=== WRITTEN PROBLEM ===
Copy the lines of the listing word for word, starting at the line that contains "Kong [696, 512]" and ending at the line that contains "view (189, 157)".
====== TASK DATA ======
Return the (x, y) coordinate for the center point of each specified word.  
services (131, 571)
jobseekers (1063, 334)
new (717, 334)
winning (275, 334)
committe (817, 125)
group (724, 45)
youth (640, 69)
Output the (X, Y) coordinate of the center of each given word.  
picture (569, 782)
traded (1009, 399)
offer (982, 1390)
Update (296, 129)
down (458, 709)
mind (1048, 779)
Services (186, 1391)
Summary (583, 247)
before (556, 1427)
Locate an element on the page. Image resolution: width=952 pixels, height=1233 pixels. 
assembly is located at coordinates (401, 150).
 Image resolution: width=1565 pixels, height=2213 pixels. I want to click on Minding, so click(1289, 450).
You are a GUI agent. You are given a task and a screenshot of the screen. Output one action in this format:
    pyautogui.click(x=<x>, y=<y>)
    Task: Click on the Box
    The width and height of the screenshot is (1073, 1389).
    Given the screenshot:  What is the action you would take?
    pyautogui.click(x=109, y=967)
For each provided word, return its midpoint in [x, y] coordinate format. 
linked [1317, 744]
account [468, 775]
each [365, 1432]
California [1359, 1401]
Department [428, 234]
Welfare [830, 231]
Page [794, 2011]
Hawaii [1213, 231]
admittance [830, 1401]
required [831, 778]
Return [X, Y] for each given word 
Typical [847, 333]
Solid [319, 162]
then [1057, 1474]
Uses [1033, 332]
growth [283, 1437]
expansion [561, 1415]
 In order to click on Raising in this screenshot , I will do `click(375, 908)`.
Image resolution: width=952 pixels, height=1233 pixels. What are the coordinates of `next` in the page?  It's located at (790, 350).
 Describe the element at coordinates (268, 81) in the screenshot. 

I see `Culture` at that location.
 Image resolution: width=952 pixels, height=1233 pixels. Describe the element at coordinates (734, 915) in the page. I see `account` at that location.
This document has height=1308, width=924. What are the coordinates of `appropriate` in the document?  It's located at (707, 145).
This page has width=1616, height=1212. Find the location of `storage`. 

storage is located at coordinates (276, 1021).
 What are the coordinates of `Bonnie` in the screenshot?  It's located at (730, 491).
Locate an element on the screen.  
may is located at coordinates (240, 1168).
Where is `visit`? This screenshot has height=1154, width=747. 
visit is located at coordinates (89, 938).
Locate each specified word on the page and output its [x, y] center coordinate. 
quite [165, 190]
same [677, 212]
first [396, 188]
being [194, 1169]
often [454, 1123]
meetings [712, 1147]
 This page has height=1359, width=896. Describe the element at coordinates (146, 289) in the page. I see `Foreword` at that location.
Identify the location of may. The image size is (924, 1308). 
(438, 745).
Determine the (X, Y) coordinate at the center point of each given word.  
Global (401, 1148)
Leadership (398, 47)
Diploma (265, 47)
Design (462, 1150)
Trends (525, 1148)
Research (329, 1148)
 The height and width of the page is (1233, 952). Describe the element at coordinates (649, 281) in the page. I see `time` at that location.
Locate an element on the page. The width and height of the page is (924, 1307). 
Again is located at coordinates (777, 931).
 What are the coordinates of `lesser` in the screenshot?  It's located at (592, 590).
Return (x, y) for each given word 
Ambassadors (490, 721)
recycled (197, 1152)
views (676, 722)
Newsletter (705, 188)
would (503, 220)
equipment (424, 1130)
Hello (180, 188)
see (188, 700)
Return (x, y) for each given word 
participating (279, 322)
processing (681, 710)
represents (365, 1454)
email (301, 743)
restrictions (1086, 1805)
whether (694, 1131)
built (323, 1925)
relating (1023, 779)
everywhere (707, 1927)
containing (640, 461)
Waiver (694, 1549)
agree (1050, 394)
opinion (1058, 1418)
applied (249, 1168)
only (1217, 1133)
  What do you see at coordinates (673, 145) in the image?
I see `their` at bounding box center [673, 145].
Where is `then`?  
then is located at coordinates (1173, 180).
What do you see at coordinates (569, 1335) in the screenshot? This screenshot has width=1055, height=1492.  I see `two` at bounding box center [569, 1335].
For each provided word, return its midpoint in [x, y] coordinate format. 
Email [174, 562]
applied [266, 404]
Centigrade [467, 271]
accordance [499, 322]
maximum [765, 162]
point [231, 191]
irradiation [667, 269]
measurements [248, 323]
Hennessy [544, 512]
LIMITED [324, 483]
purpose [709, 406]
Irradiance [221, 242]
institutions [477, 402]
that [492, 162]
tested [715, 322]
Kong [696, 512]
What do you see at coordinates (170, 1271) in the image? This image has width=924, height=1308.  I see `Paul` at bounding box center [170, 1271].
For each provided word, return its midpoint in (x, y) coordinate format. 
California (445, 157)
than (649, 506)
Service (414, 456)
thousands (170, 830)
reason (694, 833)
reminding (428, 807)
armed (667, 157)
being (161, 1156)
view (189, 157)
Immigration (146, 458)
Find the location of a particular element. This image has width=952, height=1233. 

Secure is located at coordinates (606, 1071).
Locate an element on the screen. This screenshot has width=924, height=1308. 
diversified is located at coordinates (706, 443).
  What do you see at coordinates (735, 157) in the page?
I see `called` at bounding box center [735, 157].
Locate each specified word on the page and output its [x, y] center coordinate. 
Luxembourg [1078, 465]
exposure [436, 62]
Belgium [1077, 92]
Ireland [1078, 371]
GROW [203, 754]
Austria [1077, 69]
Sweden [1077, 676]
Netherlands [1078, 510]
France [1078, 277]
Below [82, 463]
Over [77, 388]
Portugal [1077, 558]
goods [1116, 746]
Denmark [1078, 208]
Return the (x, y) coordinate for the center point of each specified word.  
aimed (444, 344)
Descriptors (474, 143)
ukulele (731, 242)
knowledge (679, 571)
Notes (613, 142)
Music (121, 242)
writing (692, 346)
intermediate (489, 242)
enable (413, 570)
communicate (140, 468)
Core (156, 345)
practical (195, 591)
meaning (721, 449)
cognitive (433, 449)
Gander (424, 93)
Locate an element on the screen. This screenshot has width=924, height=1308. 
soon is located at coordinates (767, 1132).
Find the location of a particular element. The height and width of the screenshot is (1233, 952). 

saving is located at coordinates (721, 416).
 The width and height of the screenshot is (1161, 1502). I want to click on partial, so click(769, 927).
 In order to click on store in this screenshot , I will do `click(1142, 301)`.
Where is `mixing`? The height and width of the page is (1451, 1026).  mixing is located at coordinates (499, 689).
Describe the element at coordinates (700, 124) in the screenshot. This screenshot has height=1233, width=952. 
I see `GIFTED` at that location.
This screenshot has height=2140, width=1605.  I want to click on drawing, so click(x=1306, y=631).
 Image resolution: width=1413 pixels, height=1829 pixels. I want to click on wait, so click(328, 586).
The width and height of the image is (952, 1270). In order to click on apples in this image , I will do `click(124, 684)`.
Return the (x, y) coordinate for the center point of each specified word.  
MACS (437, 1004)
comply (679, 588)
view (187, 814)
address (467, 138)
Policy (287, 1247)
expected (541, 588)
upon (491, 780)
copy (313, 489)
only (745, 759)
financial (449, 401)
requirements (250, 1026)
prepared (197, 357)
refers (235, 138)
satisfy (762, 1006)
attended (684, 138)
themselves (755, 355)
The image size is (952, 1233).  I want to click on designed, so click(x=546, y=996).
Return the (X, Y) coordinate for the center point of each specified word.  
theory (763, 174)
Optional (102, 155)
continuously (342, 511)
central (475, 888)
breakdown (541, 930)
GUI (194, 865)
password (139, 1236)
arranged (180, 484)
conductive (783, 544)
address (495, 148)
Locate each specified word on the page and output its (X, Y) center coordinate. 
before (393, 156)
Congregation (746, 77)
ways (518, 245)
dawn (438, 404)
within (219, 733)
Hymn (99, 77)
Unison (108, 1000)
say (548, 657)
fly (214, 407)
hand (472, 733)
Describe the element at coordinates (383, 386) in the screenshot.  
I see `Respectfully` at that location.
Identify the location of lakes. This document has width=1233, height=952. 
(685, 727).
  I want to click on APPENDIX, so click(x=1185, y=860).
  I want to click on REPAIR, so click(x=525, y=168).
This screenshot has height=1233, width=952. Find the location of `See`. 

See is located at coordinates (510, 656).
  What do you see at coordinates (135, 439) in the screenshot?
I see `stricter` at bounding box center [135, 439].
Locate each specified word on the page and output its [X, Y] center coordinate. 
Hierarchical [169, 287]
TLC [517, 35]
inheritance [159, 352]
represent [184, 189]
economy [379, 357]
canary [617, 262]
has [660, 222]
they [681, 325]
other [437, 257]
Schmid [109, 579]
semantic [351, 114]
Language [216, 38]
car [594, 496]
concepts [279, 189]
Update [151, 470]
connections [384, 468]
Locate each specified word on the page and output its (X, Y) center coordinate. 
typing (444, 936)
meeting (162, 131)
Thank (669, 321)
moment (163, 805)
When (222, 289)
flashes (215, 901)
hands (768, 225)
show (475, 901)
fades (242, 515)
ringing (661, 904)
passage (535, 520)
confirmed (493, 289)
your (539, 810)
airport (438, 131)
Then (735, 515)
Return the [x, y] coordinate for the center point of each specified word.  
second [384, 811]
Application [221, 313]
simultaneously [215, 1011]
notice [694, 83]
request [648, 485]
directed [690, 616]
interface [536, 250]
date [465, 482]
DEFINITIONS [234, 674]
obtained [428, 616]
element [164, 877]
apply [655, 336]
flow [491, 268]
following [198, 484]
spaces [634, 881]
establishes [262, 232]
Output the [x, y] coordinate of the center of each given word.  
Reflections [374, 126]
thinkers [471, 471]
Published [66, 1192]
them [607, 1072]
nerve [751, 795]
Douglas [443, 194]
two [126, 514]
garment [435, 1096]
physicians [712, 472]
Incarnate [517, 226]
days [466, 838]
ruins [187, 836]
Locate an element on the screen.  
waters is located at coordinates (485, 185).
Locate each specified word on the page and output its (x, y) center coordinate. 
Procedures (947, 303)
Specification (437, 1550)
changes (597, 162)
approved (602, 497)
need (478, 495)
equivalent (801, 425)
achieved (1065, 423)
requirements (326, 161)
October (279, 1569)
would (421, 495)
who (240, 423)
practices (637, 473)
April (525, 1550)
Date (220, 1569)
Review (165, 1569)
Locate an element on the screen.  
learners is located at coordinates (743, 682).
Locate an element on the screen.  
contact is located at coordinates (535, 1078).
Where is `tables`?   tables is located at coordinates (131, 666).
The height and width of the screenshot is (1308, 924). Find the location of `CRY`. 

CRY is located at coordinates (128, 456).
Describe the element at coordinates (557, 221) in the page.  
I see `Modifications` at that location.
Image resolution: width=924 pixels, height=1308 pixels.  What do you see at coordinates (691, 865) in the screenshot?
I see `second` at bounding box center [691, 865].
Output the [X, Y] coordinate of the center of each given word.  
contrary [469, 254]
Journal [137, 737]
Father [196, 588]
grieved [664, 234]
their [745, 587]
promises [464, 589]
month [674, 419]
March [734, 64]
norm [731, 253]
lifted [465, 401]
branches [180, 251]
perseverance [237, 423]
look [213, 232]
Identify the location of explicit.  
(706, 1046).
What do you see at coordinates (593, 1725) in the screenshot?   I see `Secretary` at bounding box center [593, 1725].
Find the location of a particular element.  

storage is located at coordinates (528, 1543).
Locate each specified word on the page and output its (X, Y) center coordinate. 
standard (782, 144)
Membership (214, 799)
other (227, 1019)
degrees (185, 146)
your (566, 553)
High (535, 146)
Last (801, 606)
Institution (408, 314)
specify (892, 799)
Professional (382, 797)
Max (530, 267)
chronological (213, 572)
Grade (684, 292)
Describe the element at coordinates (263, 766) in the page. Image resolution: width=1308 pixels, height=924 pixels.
======
=== EXERCISE ANSWER ===
Kong [696, 512]
What do you see at coordinates (170, 1271) in the image? This image has width=924, height=1308.  I see `Paul` at bounding box center [170, 1271].
For each provided word, return its midpoint in (x, y) coordinate format. 
California (445, 157)
than (649, 506)
Service (414, 456)
thousands (170, 830)
reason (694, 833)
reminding (428, 807)
armed (667, 157)
being (161, 1156)
view (189, 157)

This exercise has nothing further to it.